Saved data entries
____________
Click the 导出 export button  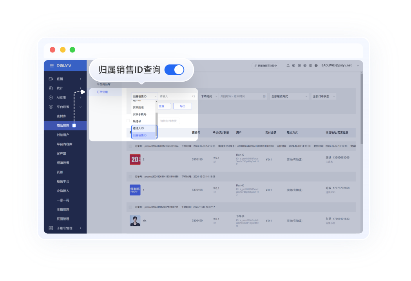coord(182,106)
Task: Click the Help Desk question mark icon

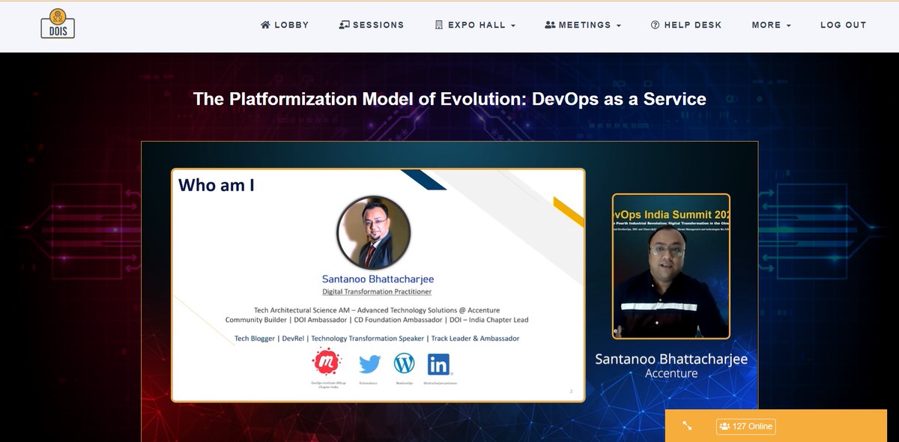Action: coord(656,25)
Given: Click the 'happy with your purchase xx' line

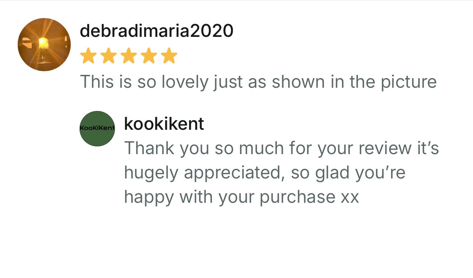Looking at the screenshot, I should (x=241, y=197).
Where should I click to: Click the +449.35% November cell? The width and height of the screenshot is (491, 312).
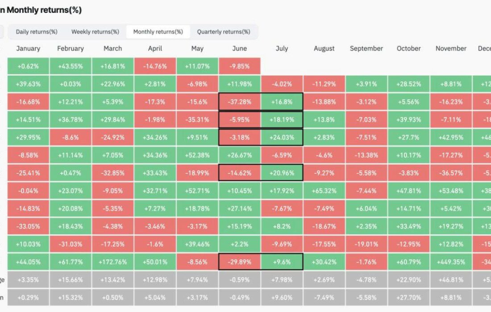[x=451, y=262]
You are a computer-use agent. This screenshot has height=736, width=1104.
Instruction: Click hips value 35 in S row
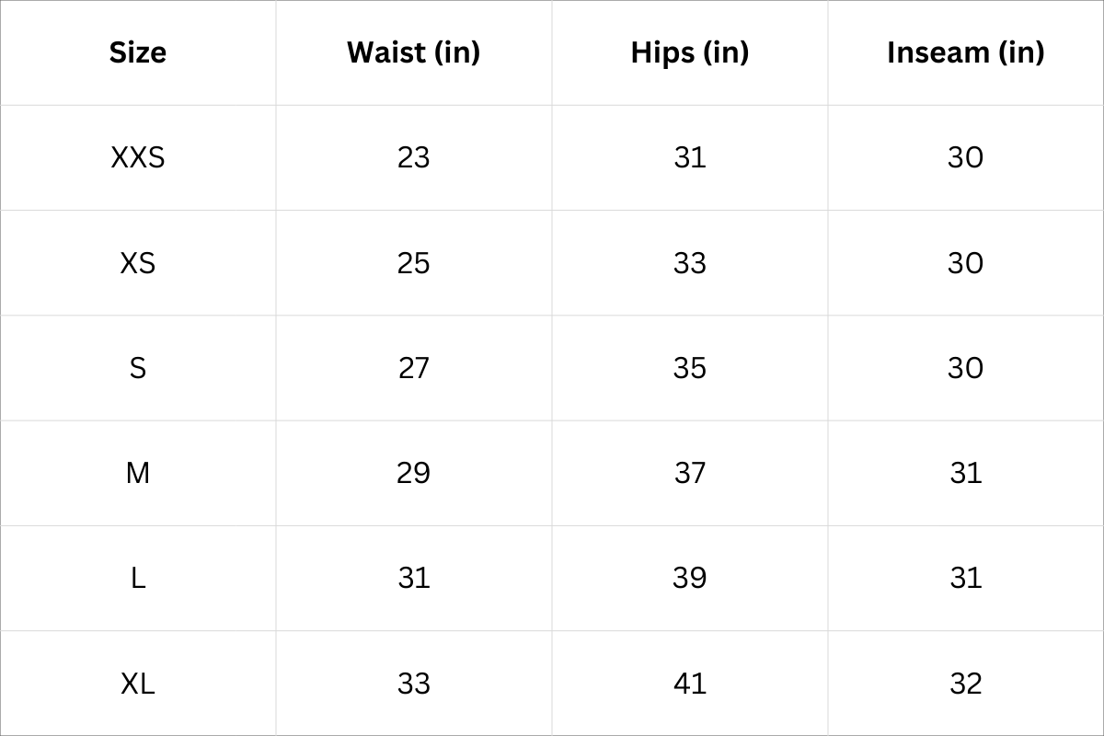[x=690, y=369]
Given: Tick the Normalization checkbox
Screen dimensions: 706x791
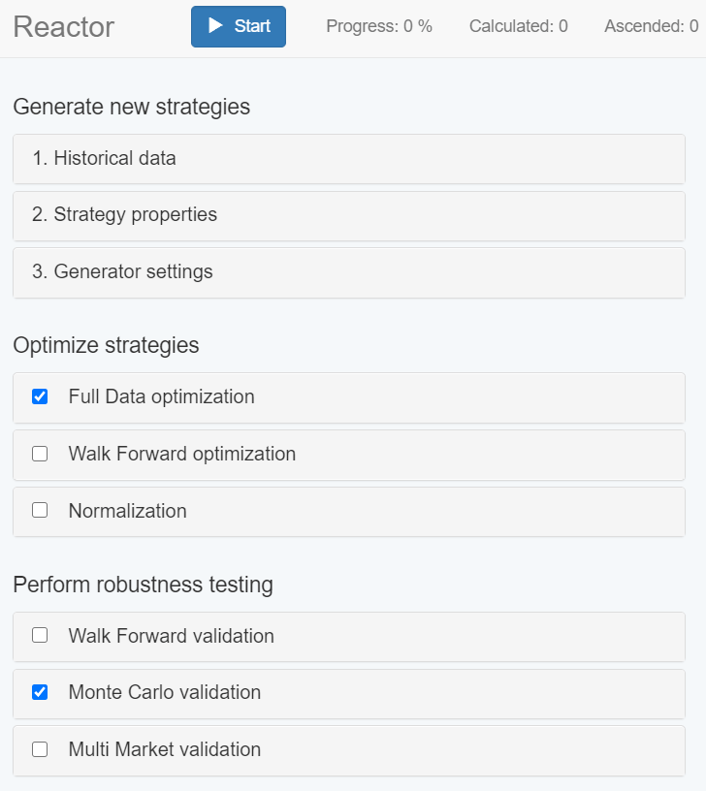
____________
* [Exercise details] From the line containing "You are a computer-use" through the last line of the entries, both included, print each line exactly and omit any picture.

* [Answer to this problem]
You are a computer-use agent. This screenshot has height=736, width=1104.
Instruction: Click hips value 35 in S row
[x=690, y=369]
Given: Tick the Normalization checkbox
Screen dimensions: 706x791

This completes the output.